• QUESTÕES DE ESTUDO:
a. De acordo com o texto sobre a violência no Sudão do Sul, quantos militares Barack Obama enviou para o país?
b. Dê seguimento ao texto sobre a crise no Sudão do Sul a partir da última frase apresentada.

• EXCERTO PARA LEITURA:
<<<<
A intenção de Kiir foi a de colocar sob suspeita o seu antigo aliado, que se assume como o principal adversário político nas eleições presidenciais de 2015. Por seu turno, Machar, aproveitando o caos dos últimos dias, pediu na quinta-feira ao Exército de Libertação do Povo Sudanês (SPLA, na sigla inglesa) que depusesse Kiir.

Entre os comunicados de parte a parte a violência explodiu pelas ruas de Juba, e estendeu-se a outras partes do país, ligeiramente maior do que a Península Ibérica. A ONU fala entre 400 e 500 mortos nos últimos cinco dias e mais de 800 feridos. Cerca de 16 mil pessoas procuraram refúgio em várias instalações da organização. Num país que ainda não celebrou três anos há “potencial para uma guerra civil”, afirmou o embaixador francês na ONU, Gérard Araud, que ocupa a presidência rotativa do Conselho de Segurança. Na quinta-feira, foi a vez da Alta Comissária para os Direitos do Homem da ONU, Navi Pillay, vir alertar para o “risco de o conflito assumir uma dimensão étnica.” Muitos estrangeiros já começaram a abandonar o país.

E Barack Obama, Presidente dos EUA, avisou que o país está "perto do precipício" de uma guerra civil. Numa carta enviada ao Congresso, Obama revelou que enviou 45 militares para proteger a propriedade e os cidadãos americanos no Sudão do Sul.
>>>>
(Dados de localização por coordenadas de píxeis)
<<<<
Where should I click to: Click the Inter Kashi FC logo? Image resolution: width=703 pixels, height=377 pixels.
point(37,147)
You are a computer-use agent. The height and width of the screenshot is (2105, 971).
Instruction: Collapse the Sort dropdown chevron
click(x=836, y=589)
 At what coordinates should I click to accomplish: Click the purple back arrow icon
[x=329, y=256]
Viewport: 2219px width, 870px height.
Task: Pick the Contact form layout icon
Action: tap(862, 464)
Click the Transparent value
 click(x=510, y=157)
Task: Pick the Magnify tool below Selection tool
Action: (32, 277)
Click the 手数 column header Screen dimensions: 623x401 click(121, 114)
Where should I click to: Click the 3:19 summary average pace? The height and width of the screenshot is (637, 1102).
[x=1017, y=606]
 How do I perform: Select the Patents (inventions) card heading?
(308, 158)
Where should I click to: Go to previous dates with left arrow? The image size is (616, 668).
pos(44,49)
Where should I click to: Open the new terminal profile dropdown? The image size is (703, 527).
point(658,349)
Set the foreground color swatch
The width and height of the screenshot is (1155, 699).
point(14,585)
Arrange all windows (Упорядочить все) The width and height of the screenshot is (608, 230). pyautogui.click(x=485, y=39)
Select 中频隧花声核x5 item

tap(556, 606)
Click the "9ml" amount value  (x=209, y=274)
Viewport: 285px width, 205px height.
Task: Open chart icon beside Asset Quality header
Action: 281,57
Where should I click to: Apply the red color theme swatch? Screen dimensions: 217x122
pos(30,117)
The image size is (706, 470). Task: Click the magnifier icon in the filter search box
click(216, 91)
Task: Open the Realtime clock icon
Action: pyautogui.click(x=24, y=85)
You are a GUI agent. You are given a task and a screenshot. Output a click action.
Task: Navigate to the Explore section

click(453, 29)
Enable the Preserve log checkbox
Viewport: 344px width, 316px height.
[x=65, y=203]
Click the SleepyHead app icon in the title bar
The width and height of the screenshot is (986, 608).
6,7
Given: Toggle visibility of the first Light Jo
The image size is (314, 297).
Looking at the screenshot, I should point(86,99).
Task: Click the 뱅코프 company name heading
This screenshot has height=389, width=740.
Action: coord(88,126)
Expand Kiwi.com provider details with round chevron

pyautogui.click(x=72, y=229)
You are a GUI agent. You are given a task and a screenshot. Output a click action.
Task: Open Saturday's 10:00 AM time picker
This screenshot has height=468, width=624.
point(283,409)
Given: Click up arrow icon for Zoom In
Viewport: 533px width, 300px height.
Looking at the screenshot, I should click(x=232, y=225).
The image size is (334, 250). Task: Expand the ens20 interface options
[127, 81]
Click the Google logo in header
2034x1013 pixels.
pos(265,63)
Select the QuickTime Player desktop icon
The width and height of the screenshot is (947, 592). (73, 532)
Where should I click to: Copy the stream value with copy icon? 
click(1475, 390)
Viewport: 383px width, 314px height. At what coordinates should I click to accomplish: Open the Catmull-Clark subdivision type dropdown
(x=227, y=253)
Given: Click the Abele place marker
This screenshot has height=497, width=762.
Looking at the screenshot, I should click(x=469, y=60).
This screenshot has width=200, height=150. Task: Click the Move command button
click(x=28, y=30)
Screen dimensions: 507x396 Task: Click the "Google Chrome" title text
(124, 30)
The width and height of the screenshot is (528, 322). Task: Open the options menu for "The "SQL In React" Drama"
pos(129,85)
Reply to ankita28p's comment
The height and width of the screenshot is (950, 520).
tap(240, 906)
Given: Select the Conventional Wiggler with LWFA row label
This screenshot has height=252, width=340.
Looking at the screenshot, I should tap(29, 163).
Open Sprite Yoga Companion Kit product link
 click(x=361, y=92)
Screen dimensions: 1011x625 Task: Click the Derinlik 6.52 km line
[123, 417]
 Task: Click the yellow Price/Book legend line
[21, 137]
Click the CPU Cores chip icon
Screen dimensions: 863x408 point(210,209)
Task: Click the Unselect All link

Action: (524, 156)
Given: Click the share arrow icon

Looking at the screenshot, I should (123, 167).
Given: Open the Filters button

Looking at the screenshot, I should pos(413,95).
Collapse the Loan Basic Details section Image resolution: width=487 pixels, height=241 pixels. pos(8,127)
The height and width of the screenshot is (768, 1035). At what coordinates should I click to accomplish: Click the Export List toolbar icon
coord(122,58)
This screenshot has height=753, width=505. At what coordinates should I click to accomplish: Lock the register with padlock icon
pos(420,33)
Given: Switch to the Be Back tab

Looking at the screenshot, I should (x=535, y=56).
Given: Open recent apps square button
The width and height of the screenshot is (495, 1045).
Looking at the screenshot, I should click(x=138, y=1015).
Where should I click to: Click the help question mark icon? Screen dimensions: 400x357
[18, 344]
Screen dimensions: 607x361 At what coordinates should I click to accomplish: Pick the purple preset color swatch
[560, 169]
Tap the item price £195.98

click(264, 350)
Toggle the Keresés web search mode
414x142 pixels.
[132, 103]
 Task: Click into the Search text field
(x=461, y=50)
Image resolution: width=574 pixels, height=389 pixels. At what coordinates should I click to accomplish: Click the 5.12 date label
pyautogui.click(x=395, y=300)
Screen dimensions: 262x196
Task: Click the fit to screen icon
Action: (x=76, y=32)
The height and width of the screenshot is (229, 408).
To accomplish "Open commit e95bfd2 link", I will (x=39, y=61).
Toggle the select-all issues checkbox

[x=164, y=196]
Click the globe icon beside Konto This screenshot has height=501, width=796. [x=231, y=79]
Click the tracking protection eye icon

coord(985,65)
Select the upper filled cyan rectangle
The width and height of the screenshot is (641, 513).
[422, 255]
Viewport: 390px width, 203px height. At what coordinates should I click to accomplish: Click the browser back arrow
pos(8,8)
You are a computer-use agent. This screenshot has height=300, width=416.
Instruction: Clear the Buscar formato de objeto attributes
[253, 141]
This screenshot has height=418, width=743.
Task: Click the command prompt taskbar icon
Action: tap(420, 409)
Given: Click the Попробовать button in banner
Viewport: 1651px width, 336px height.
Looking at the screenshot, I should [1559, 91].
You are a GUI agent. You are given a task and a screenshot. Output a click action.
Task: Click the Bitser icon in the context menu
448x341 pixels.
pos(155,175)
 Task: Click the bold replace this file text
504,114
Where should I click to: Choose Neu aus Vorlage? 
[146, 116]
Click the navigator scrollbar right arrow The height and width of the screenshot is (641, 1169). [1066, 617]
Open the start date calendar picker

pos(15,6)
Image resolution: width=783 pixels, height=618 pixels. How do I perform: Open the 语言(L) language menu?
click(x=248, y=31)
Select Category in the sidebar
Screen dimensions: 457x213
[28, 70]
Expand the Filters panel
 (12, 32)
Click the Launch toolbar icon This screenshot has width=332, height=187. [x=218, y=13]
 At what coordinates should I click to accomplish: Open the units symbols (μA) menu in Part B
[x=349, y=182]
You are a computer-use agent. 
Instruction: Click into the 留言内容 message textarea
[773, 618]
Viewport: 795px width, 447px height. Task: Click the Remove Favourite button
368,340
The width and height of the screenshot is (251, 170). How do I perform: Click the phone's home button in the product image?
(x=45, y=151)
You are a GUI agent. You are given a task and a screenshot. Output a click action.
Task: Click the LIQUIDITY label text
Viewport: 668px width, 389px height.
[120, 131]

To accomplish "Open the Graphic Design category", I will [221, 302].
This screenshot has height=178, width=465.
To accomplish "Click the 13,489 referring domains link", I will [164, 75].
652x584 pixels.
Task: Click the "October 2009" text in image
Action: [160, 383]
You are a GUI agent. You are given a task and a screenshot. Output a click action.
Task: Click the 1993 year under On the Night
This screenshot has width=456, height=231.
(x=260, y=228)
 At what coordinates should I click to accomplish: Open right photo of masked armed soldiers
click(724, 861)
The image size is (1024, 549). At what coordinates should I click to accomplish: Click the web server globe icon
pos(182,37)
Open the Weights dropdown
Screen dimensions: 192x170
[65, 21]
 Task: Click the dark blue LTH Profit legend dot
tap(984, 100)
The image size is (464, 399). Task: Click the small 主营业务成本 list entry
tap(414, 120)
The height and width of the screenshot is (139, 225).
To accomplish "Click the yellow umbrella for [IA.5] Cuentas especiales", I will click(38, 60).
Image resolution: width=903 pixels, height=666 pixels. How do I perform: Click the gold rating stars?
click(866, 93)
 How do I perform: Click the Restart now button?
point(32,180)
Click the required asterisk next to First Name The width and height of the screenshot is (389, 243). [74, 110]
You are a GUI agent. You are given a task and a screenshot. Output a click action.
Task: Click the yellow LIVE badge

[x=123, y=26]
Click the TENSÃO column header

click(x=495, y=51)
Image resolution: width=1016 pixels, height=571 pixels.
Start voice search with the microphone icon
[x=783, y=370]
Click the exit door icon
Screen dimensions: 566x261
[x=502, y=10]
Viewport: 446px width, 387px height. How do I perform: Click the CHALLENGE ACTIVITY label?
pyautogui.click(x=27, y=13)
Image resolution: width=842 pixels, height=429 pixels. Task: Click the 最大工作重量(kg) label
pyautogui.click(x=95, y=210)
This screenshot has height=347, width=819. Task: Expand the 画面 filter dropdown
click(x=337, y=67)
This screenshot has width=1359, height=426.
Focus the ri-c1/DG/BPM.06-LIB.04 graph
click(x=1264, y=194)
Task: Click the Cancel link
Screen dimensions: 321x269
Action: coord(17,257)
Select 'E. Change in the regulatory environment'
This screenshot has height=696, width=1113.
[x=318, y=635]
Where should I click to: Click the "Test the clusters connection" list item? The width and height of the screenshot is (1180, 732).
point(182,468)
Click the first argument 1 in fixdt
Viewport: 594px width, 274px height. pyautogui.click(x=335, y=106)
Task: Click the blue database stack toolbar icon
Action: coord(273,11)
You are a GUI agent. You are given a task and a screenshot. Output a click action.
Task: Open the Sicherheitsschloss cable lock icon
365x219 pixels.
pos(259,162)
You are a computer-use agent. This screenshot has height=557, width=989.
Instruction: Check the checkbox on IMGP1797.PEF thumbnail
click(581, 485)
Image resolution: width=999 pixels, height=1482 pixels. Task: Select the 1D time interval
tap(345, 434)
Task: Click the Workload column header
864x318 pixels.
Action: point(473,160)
>>>>
• RESPOSTAS POR ITEM:
a. 45 militares.

b.
Jogos de poder
Já nos tempos em que o Império Britânico dominava os territórios em torno do rio Nilo, o sul do Sudão se distinguia do Norte, começando logo pela geografia. A Norte, é o deserto que domina, enquanto o Sul tem terrenos férteis, pântanos e florestas tropicais. Mas é na diversidade cultural e étnica que as diferenças são mais relevantes. O Sudão é maioritariamente composto por uma população muçulmana falante de árabe, enquanto o novo país, com pouco mais de 11 milhões de pessoas, é um mosaico étnico, dividido em centenas de pequenas tribos.

Grande parte das motivações dos combates que estalaram nos últimos dias assume linhas étnicas. Os Dinka, tribo a que pertence o Presidente, são maioritários e dominam o Governo e o exército. Machar pertence aos Nuer, que são apenas 5% da população. A obtenção da independência veio colocar a nu as divisões internas do país, que nem mesmo durante a guerra com o Sudão se manteve totalmente unido. O próprio Machar chegou a revoltar-se contra o SPLA, no início dos anos 1990, fundando um grupo que se juntou a Cartum. Anos mais tarde, Machar reconcilia-se com Kiir e o seu grupo é reintegrado nas fileiras do SPLA.

Mas é no campo dos interesses pessoais que tudo se joga. Por trás do conflito que agora estala está “uma competição pelo poder e também pelos recursos gerados pelo poder”, explicou à rádio RFI o director do Centro Nacional de Investigação Científica francês, Marc Lavergne.

Para além da dimensão étnica, as largas reservas de petróleo do Sudão do Sul tornaram-se também um factor de instabilidade, apesar de representarem 98% das receitas do Estado. Depois de 2011, o Sul ficou com 75% das reservas que antes serviam o Sudão, mas a interdependência entre os dois países manteve-se. Os únicos oleodutos que servem o Sudão do Sul passam pelos vizinhos do norte até chegarem a Porto Sudão.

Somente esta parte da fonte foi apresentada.